-- Start of INFORMATION SHOWN --

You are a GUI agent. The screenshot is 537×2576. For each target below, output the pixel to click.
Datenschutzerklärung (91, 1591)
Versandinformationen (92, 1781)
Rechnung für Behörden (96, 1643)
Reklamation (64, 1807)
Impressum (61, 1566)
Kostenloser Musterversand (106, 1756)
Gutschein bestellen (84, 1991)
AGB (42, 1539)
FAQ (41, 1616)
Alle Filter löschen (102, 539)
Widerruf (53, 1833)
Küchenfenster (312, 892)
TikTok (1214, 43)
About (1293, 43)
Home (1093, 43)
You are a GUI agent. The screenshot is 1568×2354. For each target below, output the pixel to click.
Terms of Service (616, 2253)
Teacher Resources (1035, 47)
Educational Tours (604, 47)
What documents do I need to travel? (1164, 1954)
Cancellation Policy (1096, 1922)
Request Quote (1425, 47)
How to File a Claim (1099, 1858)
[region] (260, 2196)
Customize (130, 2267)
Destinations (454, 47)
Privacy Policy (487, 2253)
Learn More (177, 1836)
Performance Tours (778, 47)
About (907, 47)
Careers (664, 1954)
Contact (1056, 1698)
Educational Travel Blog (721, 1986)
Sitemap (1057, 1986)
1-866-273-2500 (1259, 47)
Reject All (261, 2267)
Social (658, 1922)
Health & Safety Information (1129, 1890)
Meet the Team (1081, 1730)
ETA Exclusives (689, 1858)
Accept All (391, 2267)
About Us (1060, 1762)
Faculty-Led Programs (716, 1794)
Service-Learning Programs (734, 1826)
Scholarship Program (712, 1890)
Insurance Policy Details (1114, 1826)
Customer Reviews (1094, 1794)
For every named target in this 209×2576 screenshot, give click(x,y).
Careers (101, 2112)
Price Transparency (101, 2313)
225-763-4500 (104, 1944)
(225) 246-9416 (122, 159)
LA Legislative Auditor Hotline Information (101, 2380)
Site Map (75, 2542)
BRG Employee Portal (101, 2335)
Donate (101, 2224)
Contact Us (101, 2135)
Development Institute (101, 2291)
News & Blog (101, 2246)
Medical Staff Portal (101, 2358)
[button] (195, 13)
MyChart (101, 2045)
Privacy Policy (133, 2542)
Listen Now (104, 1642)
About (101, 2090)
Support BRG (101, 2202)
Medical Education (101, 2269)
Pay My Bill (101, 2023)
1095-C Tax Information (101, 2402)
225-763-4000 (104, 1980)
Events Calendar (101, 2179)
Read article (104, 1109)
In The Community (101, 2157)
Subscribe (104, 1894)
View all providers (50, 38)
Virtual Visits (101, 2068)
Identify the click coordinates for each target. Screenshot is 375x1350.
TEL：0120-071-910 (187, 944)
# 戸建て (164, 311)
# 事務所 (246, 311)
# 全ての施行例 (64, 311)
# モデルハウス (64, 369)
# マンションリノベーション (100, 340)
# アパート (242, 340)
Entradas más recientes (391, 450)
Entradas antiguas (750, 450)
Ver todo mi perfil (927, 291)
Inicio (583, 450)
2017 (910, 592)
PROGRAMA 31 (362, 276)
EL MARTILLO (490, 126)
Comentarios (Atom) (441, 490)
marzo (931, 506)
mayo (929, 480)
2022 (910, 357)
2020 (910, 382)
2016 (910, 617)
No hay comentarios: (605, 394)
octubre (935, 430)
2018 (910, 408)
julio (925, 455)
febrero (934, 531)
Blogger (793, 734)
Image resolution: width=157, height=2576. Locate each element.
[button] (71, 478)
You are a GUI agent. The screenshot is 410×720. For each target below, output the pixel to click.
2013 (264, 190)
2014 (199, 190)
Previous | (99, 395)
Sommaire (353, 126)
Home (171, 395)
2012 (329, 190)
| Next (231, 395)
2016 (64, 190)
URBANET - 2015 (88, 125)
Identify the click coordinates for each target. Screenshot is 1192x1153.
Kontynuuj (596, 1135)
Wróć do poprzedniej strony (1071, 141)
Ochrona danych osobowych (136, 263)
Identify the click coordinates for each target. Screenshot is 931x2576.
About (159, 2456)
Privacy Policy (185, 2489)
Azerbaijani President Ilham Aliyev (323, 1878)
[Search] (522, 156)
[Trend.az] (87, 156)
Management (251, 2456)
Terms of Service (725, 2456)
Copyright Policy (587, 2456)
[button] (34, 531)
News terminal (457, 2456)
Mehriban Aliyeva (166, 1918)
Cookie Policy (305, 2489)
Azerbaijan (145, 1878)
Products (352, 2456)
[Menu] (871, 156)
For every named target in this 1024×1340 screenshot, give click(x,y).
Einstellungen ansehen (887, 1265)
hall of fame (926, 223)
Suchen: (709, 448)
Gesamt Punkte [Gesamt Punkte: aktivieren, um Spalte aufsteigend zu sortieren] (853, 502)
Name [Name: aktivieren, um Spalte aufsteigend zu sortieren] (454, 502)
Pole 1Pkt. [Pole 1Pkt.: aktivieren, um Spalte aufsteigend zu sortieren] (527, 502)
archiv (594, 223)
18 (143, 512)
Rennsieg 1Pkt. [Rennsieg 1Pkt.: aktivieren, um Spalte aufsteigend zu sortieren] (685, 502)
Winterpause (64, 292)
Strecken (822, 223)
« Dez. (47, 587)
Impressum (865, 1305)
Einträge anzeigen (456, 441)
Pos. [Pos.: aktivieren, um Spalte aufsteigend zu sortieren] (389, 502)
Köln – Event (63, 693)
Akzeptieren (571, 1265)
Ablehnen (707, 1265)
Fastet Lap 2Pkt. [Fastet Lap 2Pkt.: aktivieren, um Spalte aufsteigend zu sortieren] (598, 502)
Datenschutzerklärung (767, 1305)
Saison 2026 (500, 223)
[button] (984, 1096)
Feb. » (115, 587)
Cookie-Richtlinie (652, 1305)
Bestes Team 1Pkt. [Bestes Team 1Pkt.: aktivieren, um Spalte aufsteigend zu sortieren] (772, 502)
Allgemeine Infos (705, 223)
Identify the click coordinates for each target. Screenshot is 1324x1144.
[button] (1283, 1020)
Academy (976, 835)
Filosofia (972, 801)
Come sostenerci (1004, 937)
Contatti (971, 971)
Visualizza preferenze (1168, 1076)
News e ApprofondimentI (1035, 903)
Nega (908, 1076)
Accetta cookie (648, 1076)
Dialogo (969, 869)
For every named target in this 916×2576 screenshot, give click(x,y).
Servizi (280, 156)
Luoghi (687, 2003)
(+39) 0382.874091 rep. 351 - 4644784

-- End of INFORMATION SHOWN --

TASK REQUIREMENTS: Reproduce every line of the records above word for word, with nothing changed.

THE OUTPUT:
You are a GUI agent. The screenshot is 537×2576. For each target below, output the pixel to click.
Datenschutzerklärung (91, 1591)
Versandinformationen (92, 1781)
Rechnung für Behörden (96, 1643)
Reklamation (64, 1807)
Impressum (61, 1566)
Kostenloser Musterversand (106, 1756)
Gutschein bestellen (84, 1991)
AGB (42, 1539)
FAQ (41, 1616)
Alle Filter löschen (102, 539)
Widerruf (53, 1833)
Küchenfenster (312, 892)
TikTok (1214, 43)
About (1293, 43)
Home (1093, 43)
You are a GUI agent. The screenshot is 1568×2354. For each target below, output the pixel to click.
Terms of Service (616, 2253)
Teacher Resources (1035, 47)
Educational Tours (604, 47)
What documents do I need to travel? (1164, 1954)
Cancellation Policy (1096, 1922)
Request Quote (1425, 47)
How to File a Claim (1099, 1858)
[region] (260, 2196)
Customize (130, 2267)
Destinations (454, 47)
Privacy Policy (487, 2253)
Learn More (177, 1836)
Performance Tours (778, 47)
About (907, 47)
Careers (664, 1954)
Contact (1056, 1698)
Educational Travel Blog (721, 1986)
Sitemap (1057, 1986)
1-866-273-2500 (1259, 47)
Reject All (261, 2267)
Social (658, 1922)
Health & Safety Information (1129, 1890)
Meet the Team (1081, 1730)
ETA Exclusives (689, 1858)
Accept All (391, 2267)
About Us (1060, 1762)
Faculty-Led Programs (716, 1794)
Service-Learning Programs (734, 1826)
Scholarship Program (712, 1890)
Insurance Policy Details (1114, 1826)
Customer Reviews (1094, 1794)
For every named target in this 209×2576 screenshot, give click(x,y).
Careers (101, 2112)
Price Transparency (101, 2313)
225-763-4500 (104, 1944)
(225) 246-9416 (122, 159)
LA Legislative Auditor Hotline Information (101, 2380)
Site Map (75, 2542)
BRG Employee Portal (101, 2335)
Donate (101, 2224)
Contact Us (101, 2135)
Development Institute (101, 2291)
News & Blog (101, 2246)
Medical Staff Portal (101, 2358)
[button] (195, 13)
MyChart (101, 2045)
Privacy Policy (133, 2542)
Listen Now (104, 1642)
About (101, 2090)
Support BRG (101, 2202)
Medical Education (101, 2269)
Pay My Bill (101, 2023)
1095-C Tax Information (101, 2402)
225-763-4000 (104, 1980)
Events Calendar (101, 2179)
Read article (104, 1109)
In The Community (101, 2157)
Subscribe (104, 1894)
View all providers (50, 38)
Virtual Visits (101, 2068)
Identify the click coordinates for each target. Screenshot is 375x1350.
TEL：0120-071-910 (187, 944)
# 戸建て (164, 311)
# 事務所 (246, 311)
# 全ての施行例 (64, 311)
# モデルハウス (64, 369)
# マンションリノベーション (100, 340)
# アパート (242, 340)
Entradas más recientes (391, 450)
Entradas antiguas (750, 450)
Ver todo mi perfil (927, 291)
Inicio (583, 450)
2017 (910, 592)
PROGRAMA 31 (362, 276)
EL MARTILLO (490, 126)
Comentarios (Atom) (441, 490)
marzo (931, 506)
mayo (929, 480)
2022 (910, 357)
2020 (910, 382)
2016 (910, 617)
No hay comentarios: (605, 394)
octubre (935, 430)
2018 (910, 408)
julio (925, 455)
febrero (934, 531)
Blogger (793, 734)
Image resolution: width=157, height=2576. Locate each element.
[button] (71, 478)
You are a GUI agent. The screenshot is 410×720. For each target below, output the pixel to click.
2013 (264, 190)
2014 (199, 190)
Previous | (99, 395)
Sommaire (353, 126)
Home (171, 395)
2012 (329, 190)
| Next (231, 395)
2016 (64, 190)
URBANET - 2015 (88, 125)
Identify the click coordinates for each target. Screenshot is 1192x1153.
Kontynuuj (596, 1135)
Wróć do poprzedniej strony (1071, 141)
Ochrona danych osobowych (136, 263)
Identify the click coordinates for each target. Screenshot is 931x2576.
About (159, 2456)
Privacy Policy (185, 2489)
Azerbaijani President Ilham Aliyev (323, 1878)
[Search] (522, 156)
[Trend.az] (87, 156)
Management (251, 2456)
Terms of Service (725, 2456)
Copyright Policy (587, 2456)
[button] (34, 531)
News terminal (457, 2456)
Mehriban Aliyeva (166, 1918)
Cookie Policy (305, 2489)
Azerbaijan (145, 1878)
Products (352, 2456)
[Menu] (871, 156)
For every named target in this 1024×1340 screenshot, give click(x,y).
Einstellungen ansehen (887, 1265)
hall of fame (926, 223)
Suchen: (709, 448)
Gesamt Punkte [Gesamt Punkte: aktivieren, um Spalte aufsteigend zu sortieren] (853, 502)
Name [Name: aktivieren, um Spalte aufsteigend zu sortieren] (454, 502)
Pole 1Pkt. [Pole 1Pkt.: aktivieren, um Spalte aufsteigend zu sortieren] (527, 502)
archiv (594, 223)
18 (143, 512)
Rennsieg 1Pkt. [Rennsieg 1Pkt.: aktivieren, um Spalte aufsteigend zu sortieren] (685, 502)
Winterpause (64, 292)
Strecken (822, 223)
« Dez. (47, 587)
Impressum (865, 1305)
Einträge anzeigen (456, 441)
Pos. [Pos.: aktivieren, um Spalte aufsteigend zu sortieren] (389, 502)
Köln – Event (63, 693)
Akzeptieren (571, 1265)
Ablehnen (707, 1265)
Fastet Lap 2Pkt. [Fastet Lap 2Pkt.: aktivieren, um Spalte aufsteigend zu sortieren] (598, 502)
Datenschutzerklärung (767, 1305)
Saison 2026 (500, 223)
[button] (984, 1096)
Feb. » (115, 587)
Cookie-Richtlinie (652, 1305)
Bestes Team 1Pkt. [Bestes Team 1Pkt.: aktivieren, um Spalte aufsteigend zu sortieren] (772, 502)
Allgemeine Infos (705, 223)
Identify the click coordinates for each target. Screenshot is 1324x1144.
[button] (1283, 1020)
Academy (976, 835)
Filosofia (972, 801)
Come sostenerci (1004, 937)
Contatti (971, 971)
Visualizza preferenze (1168, 1076)
News e ApprofondimentI (1035, 903)
Nega (908, 1076)
Accetta cookie (648, 1076)
Dialogo (969, 869)
For every named target in this 916×2576 screenshot, give click(x,y).
Servizi (280, 156)
Luoghi (687, 2003)
(+39) 0382.874091 rep. 351 - 4644784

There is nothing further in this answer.